Order Code RS22962
September 29, 2008
The U.S. Financial Crisis: Lessons From
Sweden
James K. Jackson
Specialist in International Trade and Finance
Foreign Affairs, Defense, and Trade Division
Summary
In the early 1990s, Sweden faced a banking and exchange rate crisis that led it to
rescue banks that had experienced large losses on their balance sheets and that
threatened a collapse of the banking system. Some analysts and others argue that
Sweden’s experience could provide useful lessons for the execution and implementation
of the Emergency Economic Stabilization Act of 20081. The banking crisis facing the
United States is unique, so there are no exact parallels from which to draw templates.

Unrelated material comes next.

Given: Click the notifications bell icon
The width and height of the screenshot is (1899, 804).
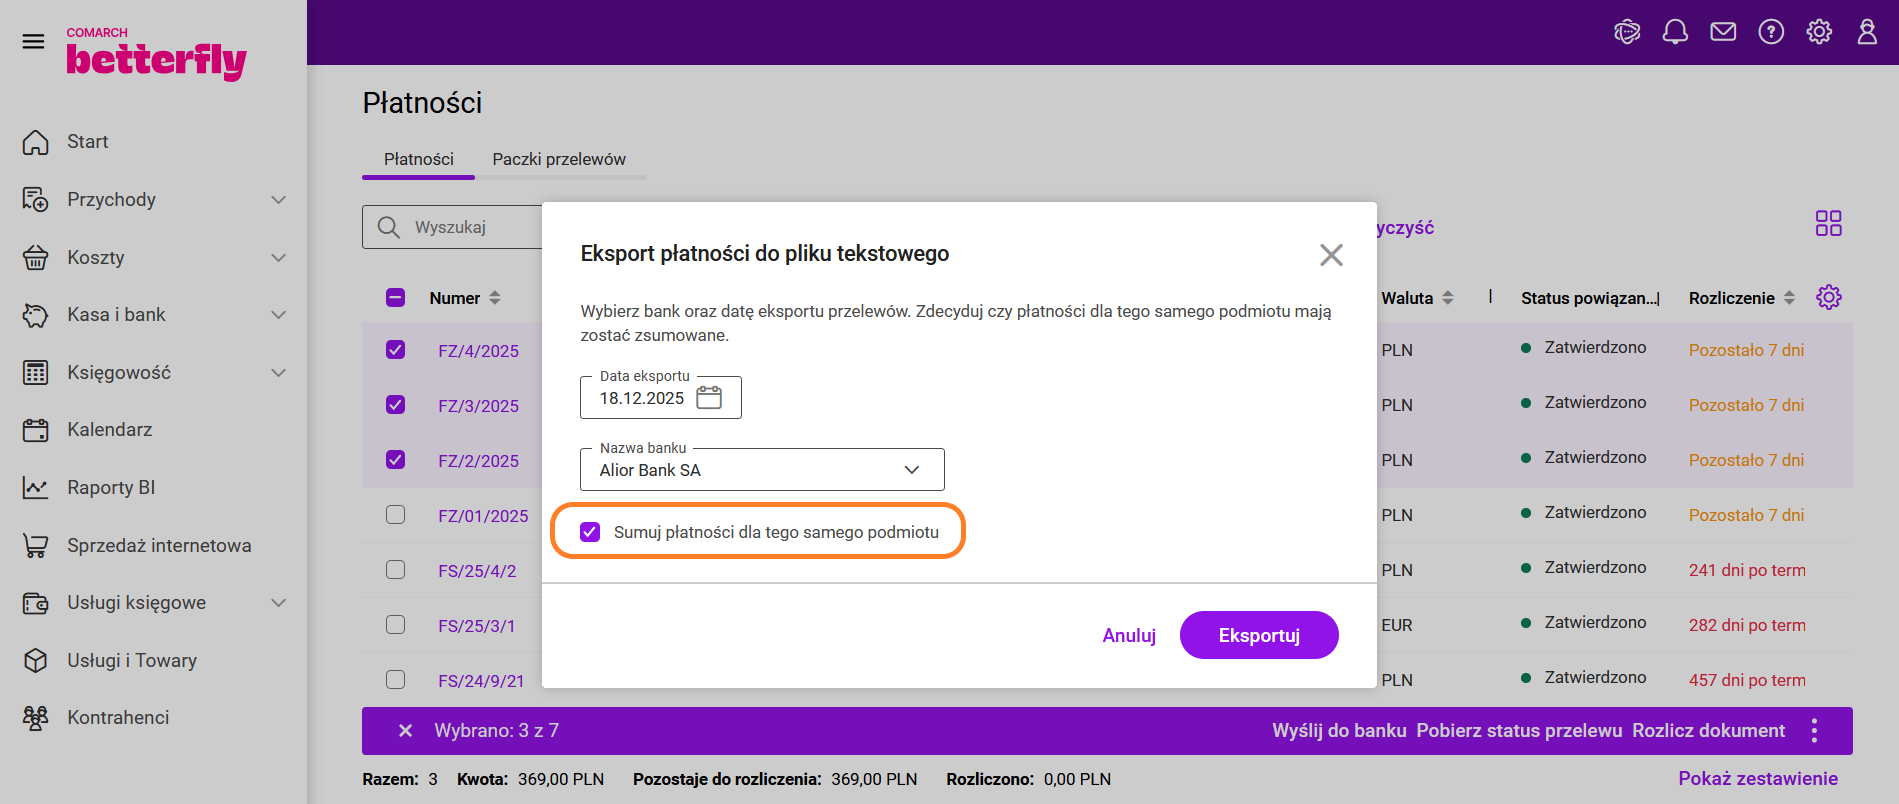Looking at the screenshot, I should pos(1675,32).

Sweden’s experience, however, represents a case study in how a systemic banking crisis
was resolved in a developed country with democratic institutions. The Swedish central
bank separated out good assets, which it left to the banks to oversee from bad assets,
which it placed in a separate agency with broad authority to work out debt problems or
to liquidate assets. Four lessons that emerged form Sweden’s experience are: 1) the
process must be transparent; 2) the resolution agency must be politically and financially
independent; 3) market discipline must be maintained; and 4) there must be a plan to
jump-start credit flows in the financial system. This report provides an overview of the
Swedish banking crisis and an explanation of the measures Sweden used to restore its
banking system to health. This report will not be updated.
Background
Sweden’s banking crisis grew slowly over time and was the result of a number of
policy decisions2. In particular, the crisis arose from a set of economic policies that
attempted to: 1) support Sweden’s fixed exchange rate policy, 2) deregulate the financial
sector, 3) expand credit, and 4) provide low-cost loans for residential purchases and for
1 Dougherty, Carter, Stopping a Financial Crisis, The Swedish Way, The New York Times,
September 23, 2008; Purvis, Andrew, Sweden’s Model Approach to Financial Disaster, Time,
September 24, 2008.
2 Englund, Peter, The Swedish Banking Crisis: Roots and Consequences, Oxford Review of
Economic Policy,
Autumn 1999. P. 80-97.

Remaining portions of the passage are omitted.